Mashayekh could thus insulate herself with a mantle of victimhood and was free to attack Zionism, Jews, and Israel with impunity, presumably due to her victim status and the fact that the targets of her vile ideology are “white” Jews, defenders of a racist state who, in her mind, at least, do not deserve protection from hatred.

At Stanford University, the DEI program of the University’s Counseling & Psychological Services (CAPS) division is at the center of a lawsuit filed by the Brandeis Center for Human Rights Under Law on behalf of two CAPS mental health counselors, Dr. Ronald Albucher and Sheila Levin, who experienced “a hostile and unwelcoming environment for Jews in its Diversity, Equity and Inclusion (DEI) program, in violation of Title VII of the Civil Rights Act of 1964 and California’s Fair Employment and Housing Act.”

“The DEI program,” the lawsuit claimed, “advanced the stereotype that Jews, including Ms. Levin and Dr. Albucher, are ‘white’ or ‘white passing,’ and invoked the classic anti-Semitic trope that Jews are powerful, wealthy and privileged.” At DEI training sessions, Levin and Albucher were confronted with the language of victimization that animates the progressive ideology on campuses, language which includes “white” Jews as oppressors of people of color. “By endorsing an anti-Semitic narrative that designates Jews collectively as ‘oppressors,’responsible for systemic racism, while simultaneously denying Jewish ancestral identity,” the lawsuit reads, “the DEI program fosters anti-Jewish sentiment and encourages hostility toward Jews.”

And while the “DEI program was designed to ‘help all staff develop[] the skills and confidence to engage with students from different backgrounds,’” disqualifying Jews and the Jewish experience from protections afforded other ethnic groups clearly violates both the spirit and intent of that DEI mission.

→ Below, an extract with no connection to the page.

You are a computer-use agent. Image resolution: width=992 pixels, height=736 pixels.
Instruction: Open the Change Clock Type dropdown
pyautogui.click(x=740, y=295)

More troubling, the lawsuit notes, “when the DEI program ignores anti-Semitic incidents on the Stanford campus and spreads the anti-Semitic canard that Jews have ‘immense power and privilege,’ it teaches Stanford’s mental health professionals to disregard the mental health consequences of anti-Semitic incidents.”

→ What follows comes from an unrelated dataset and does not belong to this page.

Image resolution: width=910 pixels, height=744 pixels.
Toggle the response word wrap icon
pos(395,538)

This conflation of Jews and white supremacy, the central ideology of Nazism, is, of course, historically absurd and morally perverse, as is the assumption that Jewish students and faculty enjoy “white privilege.” It is also potentially dangerous for Jewish students, who now may have to defend themselves—not only from the perennial accusations of supporting the racist, apartheid regime of Israel that oppresses the hapless Palestinians—but also that they are part of a larger, more sinister movement that includes, in the minds of DEI officers and other woke campus leftists, the worst, most radical elements of the alt-right, supposedly emboldened and given visibility and influence during the Trump administration: conservatives, Republicans, Zionists, and assorted cranks from the neo-Nazi fringe.

The relentless focus on diversity, inclusion, and equity has purposely excluded Jews from this ideological mission, and, in the process, the rights and safety of Jews have been compromised, ignored, and minimized.

“Indeed,” the Stanford lawsuit noted in addressing the broader issue at play here, “this case serves as a cautionary tale: those [DEI professionals] . . . who are engaged in the important and necessary work of combating systemic racism and discrimination, must be careful to ensure that in the process of opposing bigotry that targets one group, they do not in the process promote or perpetuate harassment and discrimination of another group.”

Good intentions aside, Jews need to count.